A timeline of the old and new Bay Bridge east span

McSweeney's San Francisco Panorama/SF Public Press
 — Dec 8 2009 - 1:46pm

Also, you may enjoy browsing this dizzying, animated version of the timeline produced by David Cohn.


The Bay Bridge Report was produced Dec. 8, 2009, in collaboration with the San Francisco Panorama newspaper, which was published by McSweeney's. Help fund this story and others like it at Spot.Us.

UNPARALLELED BRIDGE, UNPRECEDENTED COST

HOW WALL STREET PROFITS FROM BRIDGE BUILDING

BUILDING THE BAY'S SIGNATURE SPAN

THE FINE PRINT: INTEREST DOUBLES THE TOTAL PRICE TAG

TIMELINE FOR THE BAY BRIDGE

GRAPHIC ILLUSTRATION OF THE BAY BRIDGE

CHIP IN FOR THIS REPORT ON SPOT.US

 

Comments

Rail road has been always the first choice rather than other transport especially when there is busy traffic on roads. Here i can see the full history of the Bay rail bridge since the earthquake strike.

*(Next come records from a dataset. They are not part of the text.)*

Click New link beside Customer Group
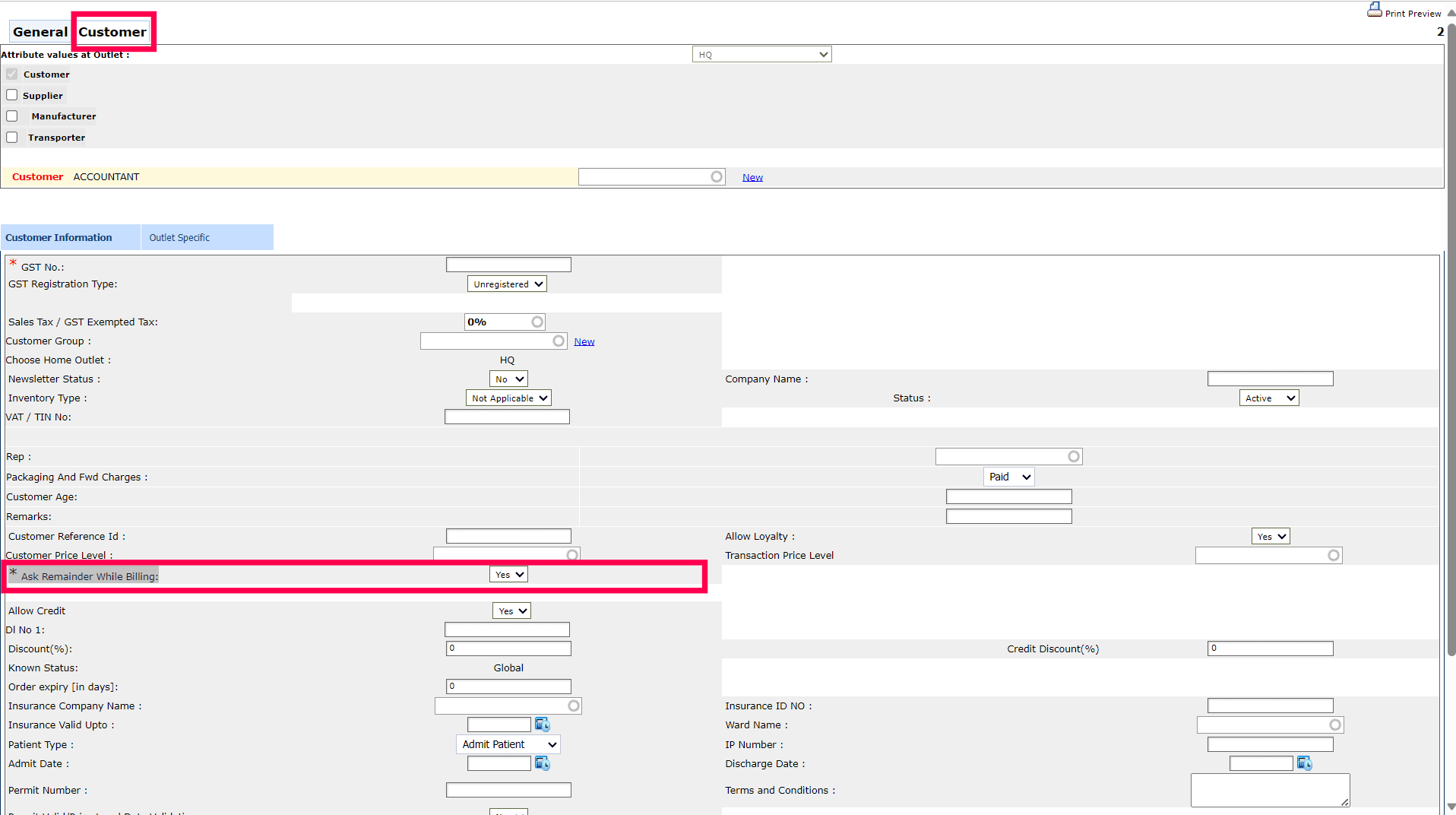This screenshot has height=815, width=1456. [x=584, y=342]

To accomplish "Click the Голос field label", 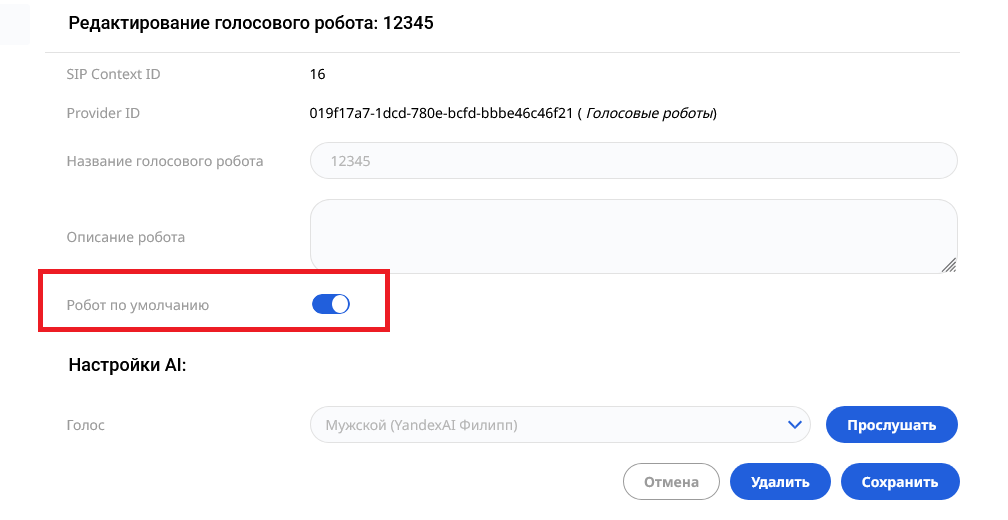I will tap(86, 425).
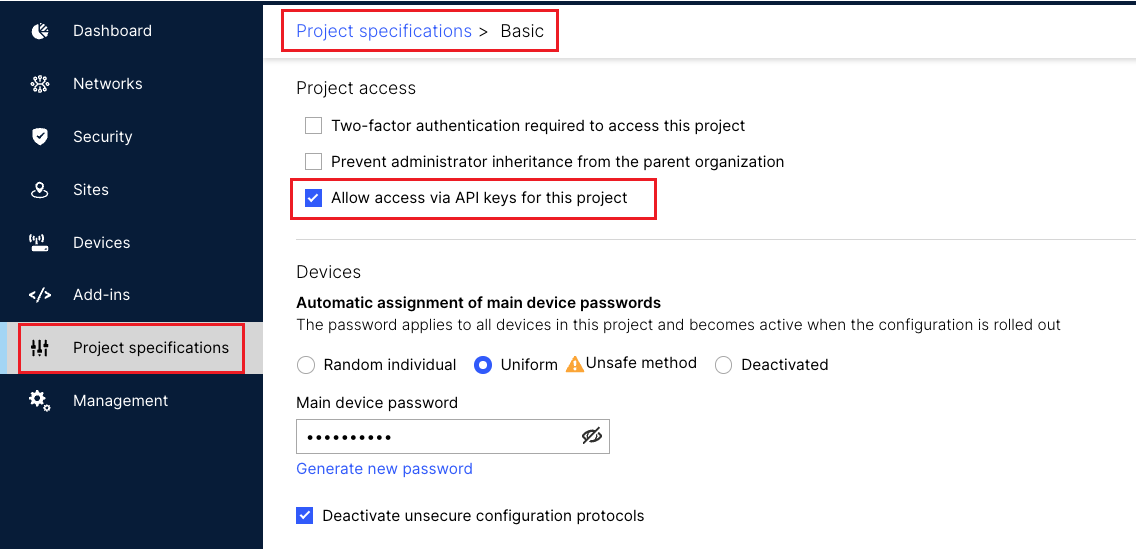Viewport: 1136px width, 549px height.
Task: Click the Networks cluster icon
Action: (40, 84)
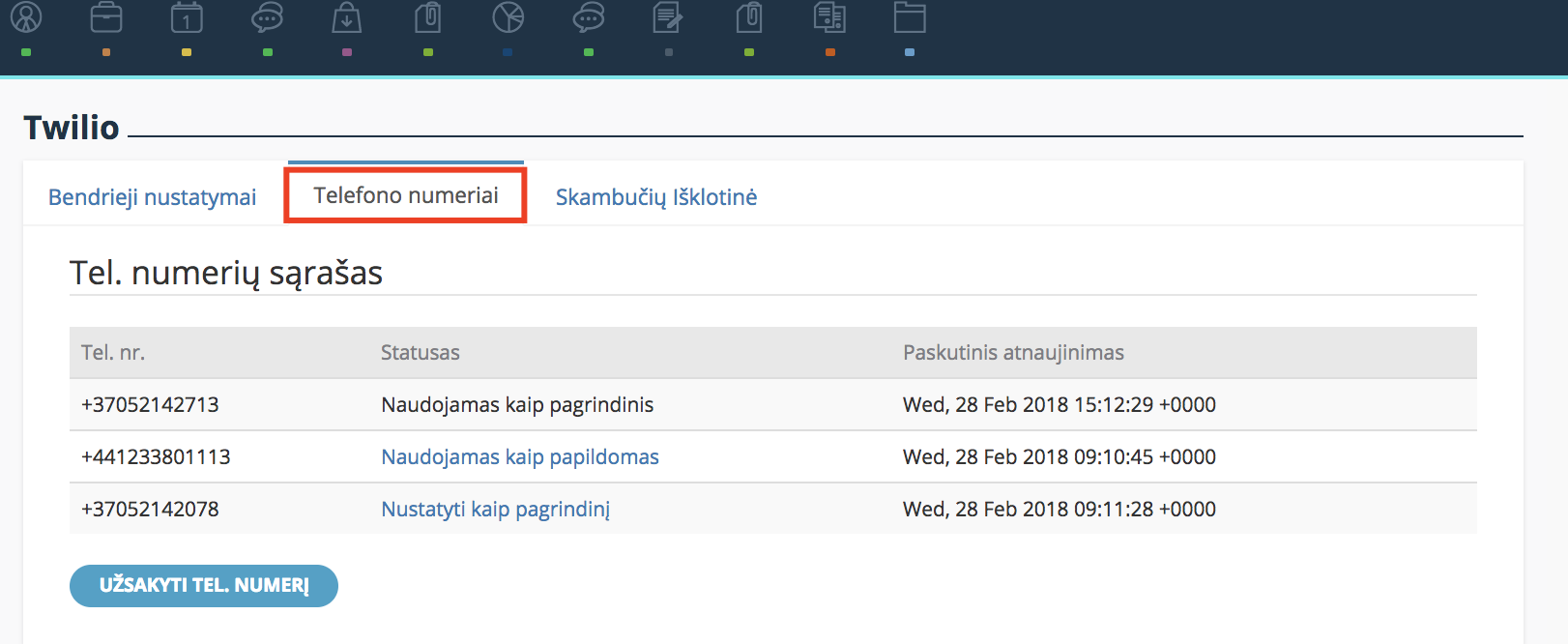Open the pie chart reports icon

tap(508, 17)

Lots of estimation, plans going along with the for it has been on work. Finally, the new bridge is to be finished and fully open for traffic in 2013. It will be the foundation of great hard-work and years of preparation and plans. Hope all goes well according to the plan.

I didn't notice any mention in these stories of the history around the decision to eliminate passenger rail service on the the Bay Bridge. What/who was behind that? What about the decline of ferry service? Do these issues relate to today's decisions about bridges and highways?

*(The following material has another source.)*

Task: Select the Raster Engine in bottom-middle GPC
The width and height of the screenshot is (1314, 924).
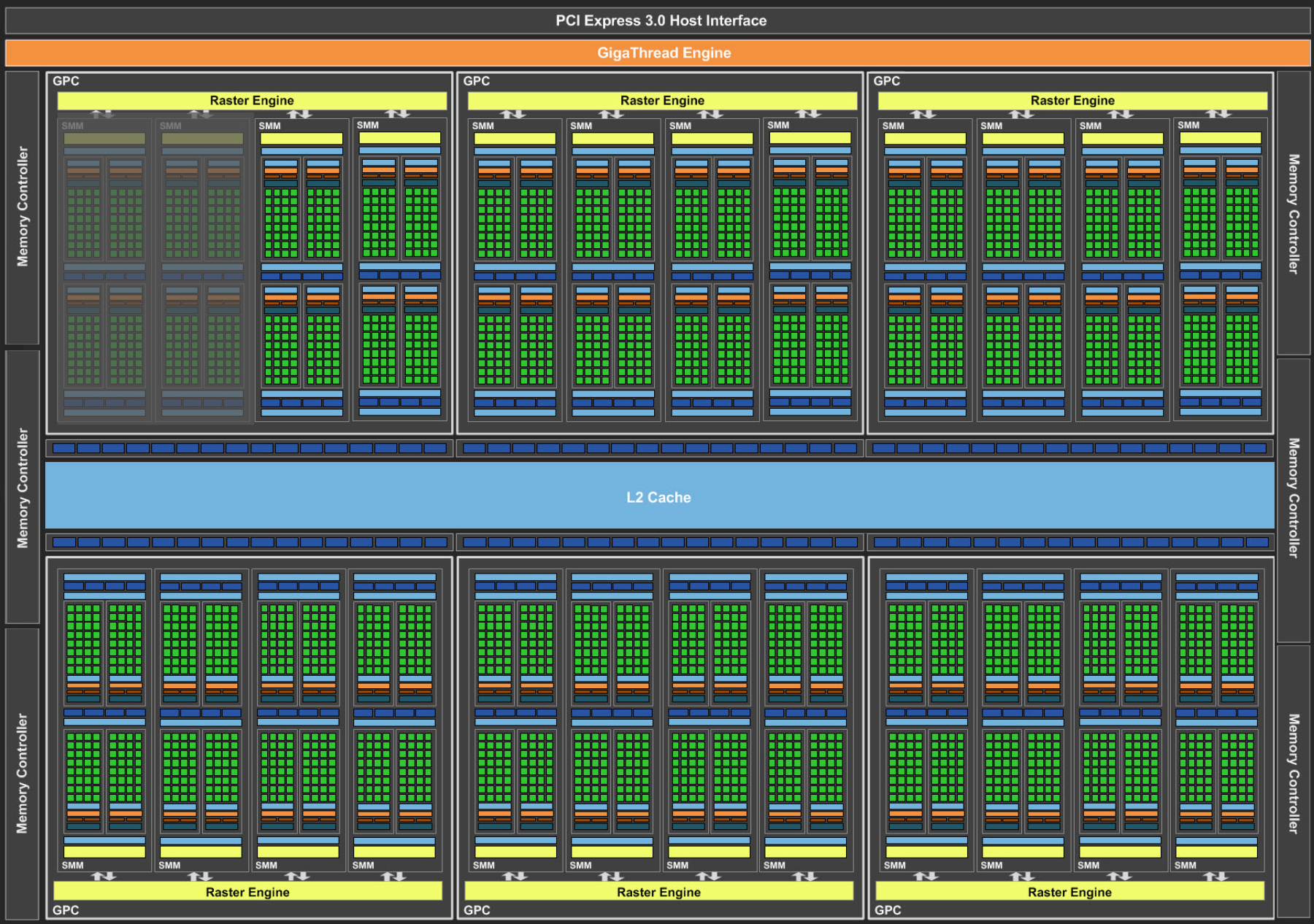Action: click(658, 892)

Also missing is any mention of the removal of the Key System railroad that operated on the lower deck of the bridge from 1936 to 1958. Removing the railroad increased automobile vehicle throughput but drastically reduced the "person" throughput capacity of the bridge. There should have been rail, or at least a flexible BRT and HOV lanes on the new bridge. Omitting these services condemns the new bridge to obsolesence even before it is completed.

I didn't notice any mention in these stories of the history around the decision to eliminate passenger rail service on the the Bay Bridge. What/who was behind that? What about the decline of ferry service? Do these issues relate to today's decisions about bridges and highways?